ACTIVITY → Write out exactly the lines below that run from the one containing "Agricole (881, 1473)" through the one containing "My Account (561, 1845)", both included, with no other lines.
☆ ☆ ☆ ☆
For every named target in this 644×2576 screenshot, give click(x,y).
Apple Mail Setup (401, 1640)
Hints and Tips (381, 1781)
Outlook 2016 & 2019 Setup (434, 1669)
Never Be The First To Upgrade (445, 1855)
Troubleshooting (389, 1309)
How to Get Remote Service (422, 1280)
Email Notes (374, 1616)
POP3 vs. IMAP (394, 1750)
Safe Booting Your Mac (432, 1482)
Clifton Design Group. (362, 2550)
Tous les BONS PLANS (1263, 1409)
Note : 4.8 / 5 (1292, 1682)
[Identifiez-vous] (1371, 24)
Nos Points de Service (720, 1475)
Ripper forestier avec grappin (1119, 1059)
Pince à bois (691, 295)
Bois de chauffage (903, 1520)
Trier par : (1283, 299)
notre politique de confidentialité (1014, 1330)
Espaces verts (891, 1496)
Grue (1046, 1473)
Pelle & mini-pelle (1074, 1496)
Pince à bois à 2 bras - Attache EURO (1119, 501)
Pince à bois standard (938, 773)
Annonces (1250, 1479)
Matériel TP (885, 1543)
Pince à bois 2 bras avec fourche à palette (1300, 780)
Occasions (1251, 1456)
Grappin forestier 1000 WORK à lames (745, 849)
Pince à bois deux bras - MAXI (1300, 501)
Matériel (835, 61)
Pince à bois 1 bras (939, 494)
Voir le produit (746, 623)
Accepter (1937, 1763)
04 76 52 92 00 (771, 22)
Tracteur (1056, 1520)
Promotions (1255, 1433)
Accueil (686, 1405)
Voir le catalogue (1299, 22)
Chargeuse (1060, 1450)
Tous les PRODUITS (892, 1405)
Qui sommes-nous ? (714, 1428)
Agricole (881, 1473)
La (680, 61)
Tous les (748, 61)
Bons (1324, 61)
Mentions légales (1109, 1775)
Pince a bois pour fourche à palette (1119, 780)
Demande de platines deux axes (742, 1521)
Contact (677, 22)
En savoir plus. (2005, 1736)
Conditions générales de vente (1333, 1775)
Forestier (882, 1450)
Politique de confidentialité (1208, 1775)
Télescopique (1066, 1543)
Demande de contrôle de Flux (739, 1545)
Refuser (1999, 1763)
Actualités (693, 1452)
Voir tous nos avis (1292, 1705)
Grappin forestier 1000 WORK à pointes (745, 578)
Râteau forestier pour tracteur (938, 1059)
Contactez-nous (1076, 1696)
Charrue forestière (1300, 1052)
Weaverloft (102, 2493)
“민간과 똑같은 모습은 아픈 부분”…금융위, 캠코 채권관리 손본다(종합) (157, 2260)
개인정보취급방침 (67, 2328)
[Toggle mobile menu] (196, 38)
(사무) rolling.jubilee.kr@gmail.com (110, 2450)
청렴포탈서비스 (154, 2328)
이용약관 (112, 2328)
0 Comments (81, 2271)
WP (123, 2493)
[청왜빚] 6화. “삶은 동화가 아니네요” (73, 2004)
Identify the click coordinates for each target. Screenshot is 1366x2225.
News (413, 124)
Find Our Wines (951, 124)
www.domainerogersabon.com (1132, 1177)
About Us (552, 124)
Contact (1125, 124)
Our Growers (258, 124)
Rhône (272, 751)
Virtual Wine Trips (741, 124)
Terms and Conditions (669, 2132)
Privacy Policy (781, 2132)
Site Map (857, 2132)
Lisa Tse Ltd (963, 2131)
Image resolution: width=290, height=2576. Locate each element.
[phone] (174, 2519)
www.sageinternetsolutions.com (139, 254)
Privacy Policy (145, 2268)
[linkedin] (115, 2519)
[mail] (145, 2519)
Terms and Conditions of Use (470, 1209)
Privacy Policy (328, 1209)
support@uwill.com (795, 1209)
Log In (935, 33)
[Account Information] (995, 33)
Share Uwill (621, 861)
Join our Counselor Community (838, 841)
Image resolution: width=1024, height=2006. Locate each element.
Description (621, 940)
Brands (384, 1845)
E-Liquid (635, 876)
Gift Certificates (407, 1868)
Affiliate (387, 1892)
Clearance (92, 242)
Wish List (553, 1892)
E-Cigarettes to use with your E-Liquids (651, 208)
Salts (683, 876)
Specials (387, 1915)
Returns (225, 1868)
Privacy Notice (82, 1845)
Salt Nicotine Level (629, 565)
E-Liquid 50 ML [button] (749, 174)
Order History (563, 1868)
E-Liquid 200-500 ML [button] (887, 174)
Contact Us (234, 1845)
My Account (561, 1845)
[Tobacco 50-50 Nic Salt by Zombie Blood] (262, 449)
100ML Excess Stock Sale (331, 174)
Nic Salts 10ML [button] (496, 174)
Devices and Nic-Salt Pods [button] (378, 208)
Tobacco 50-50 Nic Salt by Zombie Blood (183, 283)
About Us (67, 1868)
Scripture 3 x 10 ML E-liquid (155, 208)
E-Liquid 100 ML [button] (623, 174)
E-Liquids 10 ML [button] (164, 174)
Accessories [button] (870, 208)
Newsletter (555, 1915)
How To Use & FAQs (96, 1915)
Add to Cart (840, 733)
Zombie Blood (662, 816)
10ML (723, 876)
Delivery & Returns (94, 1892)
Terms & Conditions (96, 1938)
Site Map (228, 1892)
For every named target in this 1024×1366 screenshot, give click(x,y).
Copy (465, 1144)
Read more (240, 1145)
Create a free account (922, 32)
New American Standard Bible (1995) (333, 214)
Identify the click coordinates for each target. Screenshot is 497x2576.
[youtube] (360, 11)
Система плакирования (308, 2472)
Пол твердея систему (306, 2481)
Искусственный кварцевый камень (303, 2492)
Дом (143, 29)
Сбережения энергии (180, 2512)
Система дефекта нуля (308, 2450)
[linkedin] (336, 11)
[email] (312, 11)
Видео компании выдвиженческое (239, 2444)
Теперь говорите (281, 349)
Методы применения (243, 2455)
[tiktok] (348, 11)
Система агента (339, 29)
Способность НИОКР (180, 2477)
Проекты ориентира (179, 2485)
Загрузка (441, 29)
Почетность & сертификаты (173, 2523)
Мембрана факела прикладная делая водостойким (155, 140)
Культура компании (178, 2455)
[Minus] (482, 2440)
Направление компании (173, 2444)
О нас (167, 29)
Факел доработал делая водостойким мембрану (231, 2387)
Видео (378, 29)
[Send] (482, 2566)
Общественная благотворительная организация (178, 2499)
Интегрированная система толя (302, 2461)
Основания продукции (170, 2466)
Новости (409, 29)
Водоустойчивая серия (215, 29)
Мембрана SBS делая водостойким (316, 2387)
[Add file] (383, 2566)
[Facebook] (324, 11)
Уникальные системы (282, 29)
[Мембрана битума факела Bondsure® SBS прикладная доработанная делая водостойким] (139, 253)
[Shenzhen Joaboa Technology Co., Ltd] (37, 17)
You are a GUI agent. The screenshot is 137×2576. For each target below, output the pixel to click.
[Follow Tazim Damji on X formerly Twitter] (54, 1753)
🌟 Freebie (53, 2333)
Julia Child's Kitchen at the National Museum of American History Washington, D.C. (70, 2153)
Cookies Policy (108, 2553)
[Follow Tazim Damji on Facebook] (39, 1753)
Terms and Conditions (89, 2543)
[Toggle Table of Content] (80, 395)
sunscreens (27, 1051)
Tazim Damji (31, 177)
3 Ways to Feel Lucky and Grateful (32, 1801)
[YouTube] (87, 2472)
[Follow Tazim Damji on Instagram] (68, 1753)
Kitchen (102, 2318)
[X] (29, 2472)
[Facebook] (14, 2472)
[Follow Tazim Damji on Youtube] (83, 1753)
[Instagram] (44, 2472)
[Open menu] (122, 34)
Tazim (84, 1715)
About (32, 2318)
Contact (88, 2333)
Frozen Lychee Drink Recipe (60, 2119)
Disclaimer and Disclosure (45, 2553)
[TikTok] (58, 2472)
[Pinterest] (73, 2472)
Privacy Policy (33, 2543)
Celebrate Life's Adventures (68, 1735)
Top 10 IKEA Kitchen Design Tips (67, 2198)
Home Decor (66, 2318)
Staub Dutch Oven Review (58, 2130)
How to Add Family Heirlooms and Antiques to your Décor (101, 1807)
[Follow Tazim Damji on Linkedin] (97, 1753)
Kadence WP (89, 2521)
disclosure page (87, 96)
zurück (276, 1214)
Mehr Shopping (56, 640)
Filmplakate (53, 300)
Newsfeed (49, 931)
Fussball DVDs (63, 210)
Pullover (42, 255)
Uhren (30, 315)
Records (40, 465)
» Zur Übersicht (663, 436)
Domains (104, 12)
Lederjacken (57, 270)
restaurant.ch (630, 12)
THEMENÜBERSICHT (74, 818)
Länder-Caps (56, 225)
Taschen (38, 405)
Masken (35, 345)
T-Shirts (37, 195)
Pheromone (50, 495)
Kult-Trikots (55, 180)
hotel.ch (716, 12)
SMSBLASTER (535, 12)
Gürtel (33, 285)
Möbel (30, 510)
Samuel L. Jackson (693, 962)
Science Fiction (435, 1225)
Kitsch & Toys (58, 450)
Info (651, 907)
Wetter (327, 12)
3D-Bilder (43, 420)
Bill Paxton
☆ ☆ ☆ ☆
ANSWER AREA →
Agricole (881, 1473)
La (680, 61)
Tous les (748, 61)
Bons (1324, 61)
Mentions légales (1109, 1775)
Pince a bois pour fourche à palette (1119, 780)
Demande de platines deux axes (742, 1521)
Contact (677, 22)
En savoir plus. (2005, 1736)
Conditions générales de vente (1333, 1775)
Forestier (882, 1450)
Politique de confidentialité (1208, 1775)
Télescopique (1066, 1543)
Demande de contrôle de Flux (739, 1545)
Refuser (1999, 1763)
Actualités (693, 1452)
Voir tous nos avis (1292, 1705)
Grappin forestier 1000 WORK à pointes (745, 578)
Râteau forestier pour tracteur (938, 1059)
Contactez-nous (1076, 1696)
Charrue forestière (1300, 1052)
Weaverloft (102, 2493)
“민간과 똑같은 모습은 아픈 부분”…금융위, 캠코 채권관리 손본다(종합) (157, 2260)
개인정보취급방침 (67, 2328)
[Toggle mobile menu] (196, 38)
(사무) rolling.jubilee.kr@gmail.com (110, 2450)
청렴포탈서비스 (154, 2328)
이용약관 (112, 2328)
0 Comments (81, 2271)
WP (123, 2493)
[청왜빚] 6화. “삶은 동화가 아니네요” (73, 2004)
Identify the click coordinates for each target. Screenshot is 1366x2225.
News (413, 124)
Find Our Wines (951, 124)
www.domainerogersabon.com (1132, 1177)
About Us (552, 124)
Contact (1125, 124)
Our Growers (258, 124)
Rhône (272, 751)
Virtual Wine Trips (741, 124)
Terms and Conditions (669, 2132)
Privacy Policy (781, 2132)
Site Map (857, 2132)
Lisa Tse Ltd (963, 2131)
Image resolution: width=290, height=2576. Locate each element.
[phone] (174, 2519)
www.sageinternetsolutions.com (139, 254)
Privacy Policy (145, 2268)
[linkedin] (115, 2519)
[mail] (145, 2519)
Terms and Conditions of Use (470, 1209)
Privacy Policy (328, 1209)
support@uwill.com (795, 1209)
Log In (935, 33)
[Account Information] (995, 33)
Share Uwill (621, 861)
Join our Counselor Community (838, 841)
Image resolution: width=1024, height=2006. Locate each element.
Description (621, 940)
Brands (384, 1845)
E-Liquid (635, 876)
Gift Certificates (407, 1868)
Affiliate (387, 1892)
Clearance (92, 242)
Wish List (553, 1892)
E-Cigarettes to use with your E-Liquids (651, 208)
Salts (683, 876)
Specials (387, 1915)
Returns (225, 1868)
Privacy Notice (82, 1845)
Salt Nicotine Level (629, 565)
E-Liquid 50 ML [button] (749, 174)
Order History (563, 1868)
E-Liquid 200-500 ML [button] (887, 174)
Contact Us (234, 1845)
My Account (561, 1845)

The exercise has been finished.